* [Work instruction]:
Go over the records and count each line that has the string "width". Give the number and nothing else.

* [Recorded data]:
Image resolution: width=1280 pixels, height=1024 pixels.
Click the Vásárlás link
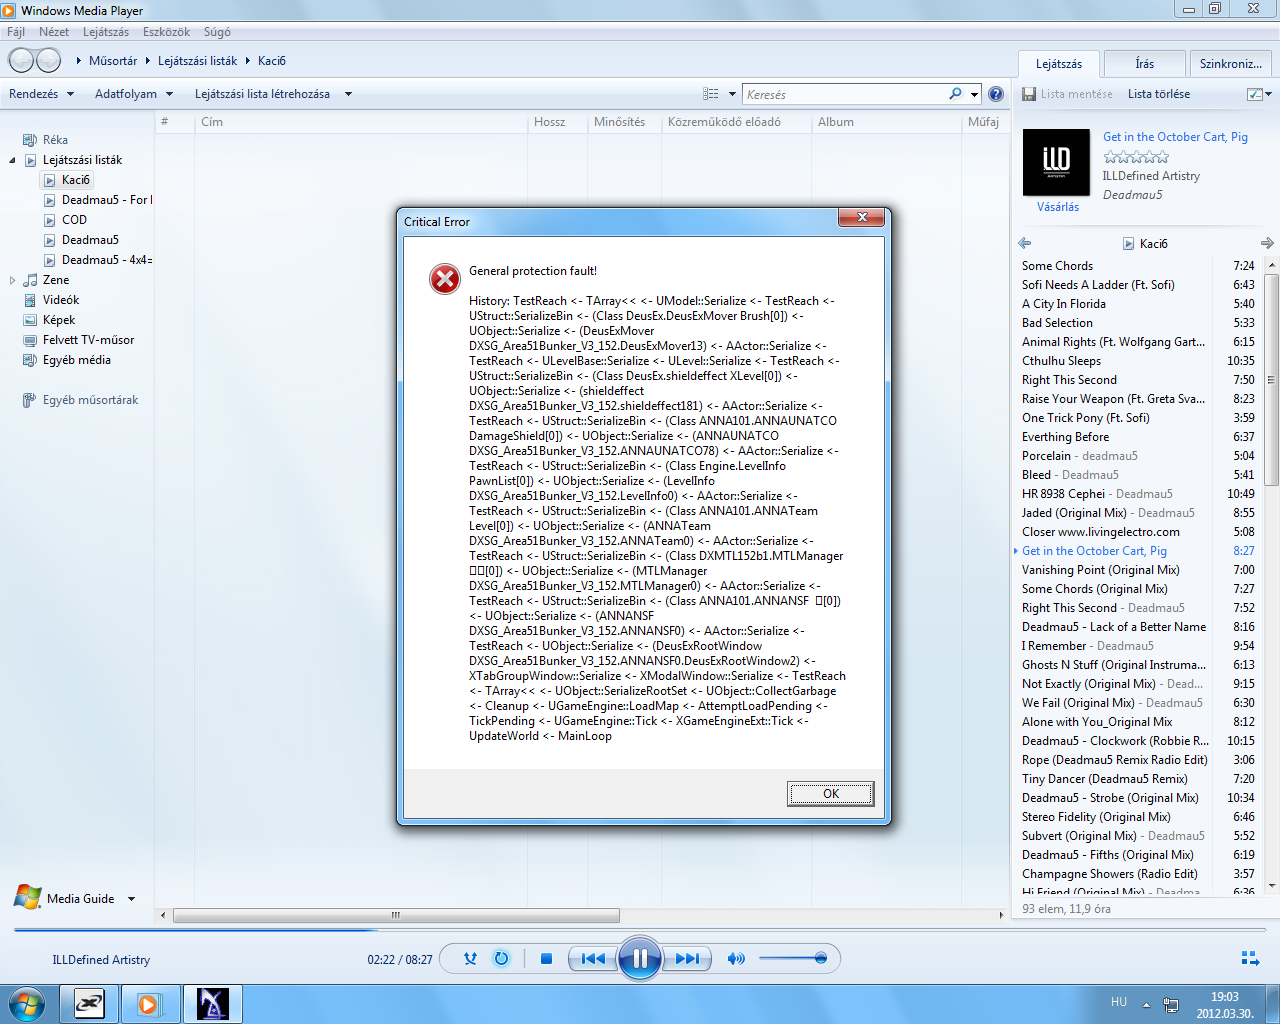coord(1057,207)
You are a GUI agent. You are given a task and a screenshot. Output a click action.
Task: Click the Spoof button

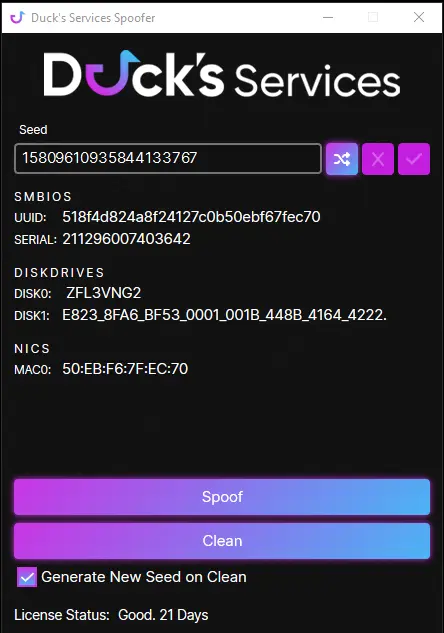click(222, 497)
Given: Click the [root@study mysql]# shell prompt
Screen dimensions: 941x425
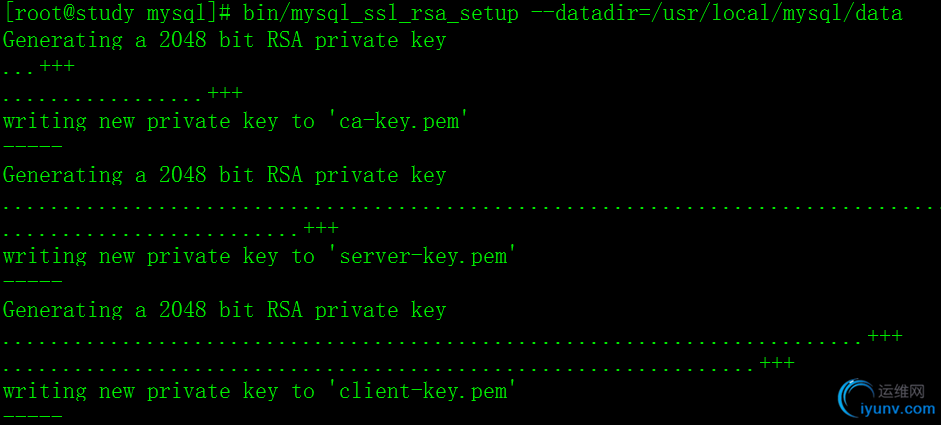Looking at the screenshot, I should pos(117,13).
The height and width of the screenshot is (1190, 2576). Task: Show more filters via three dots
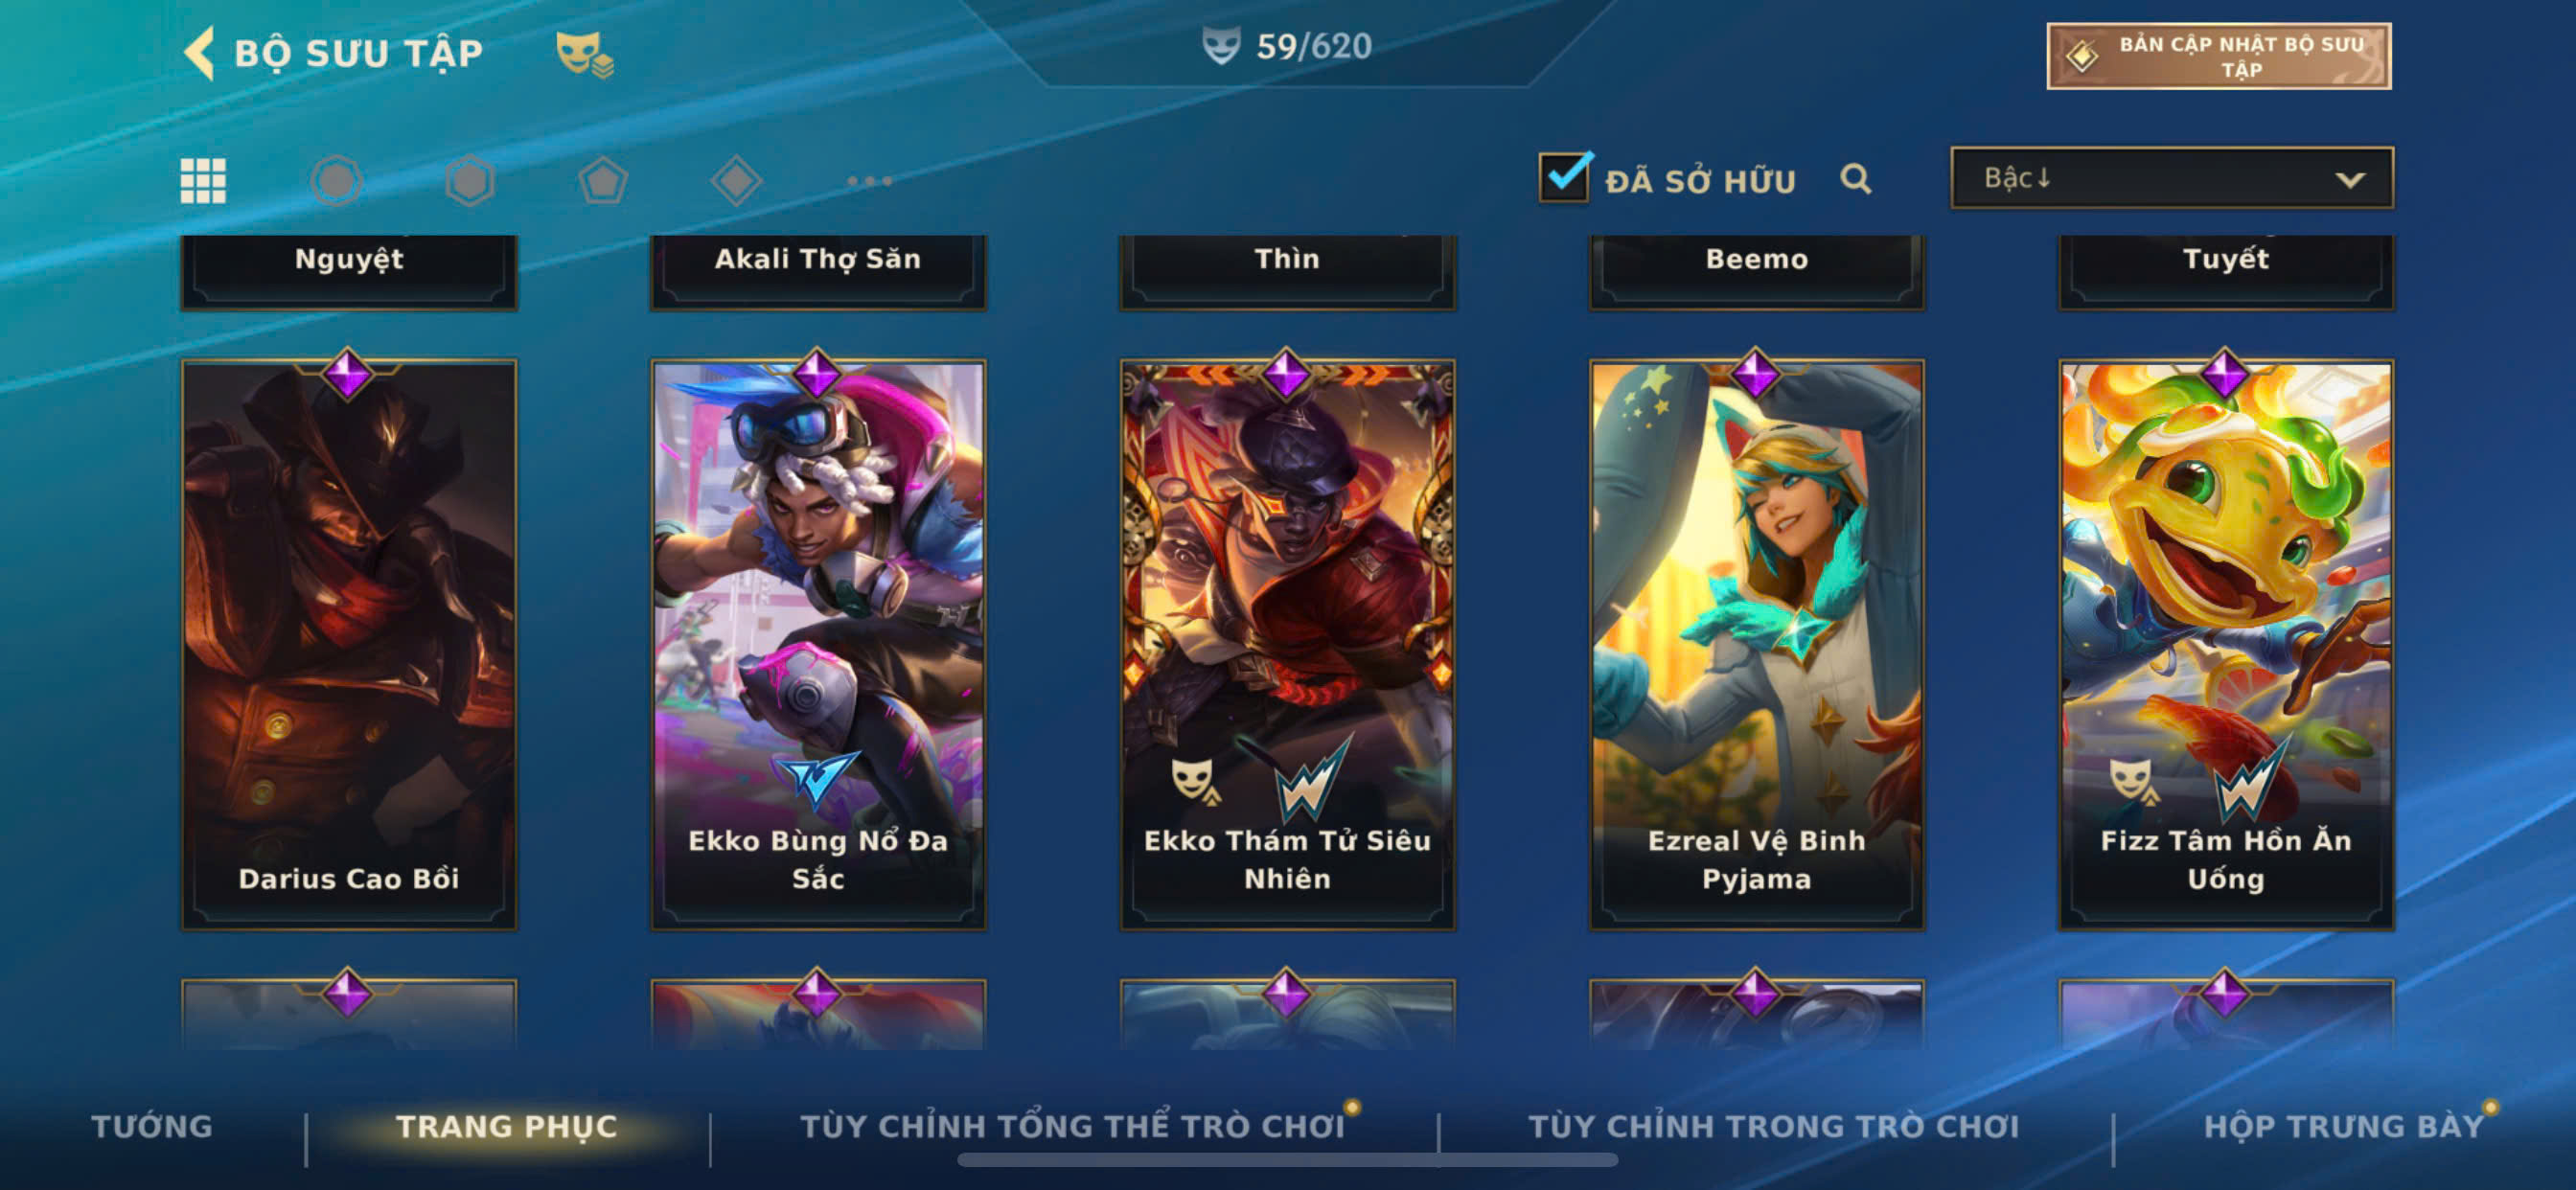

* [Answer section]:
2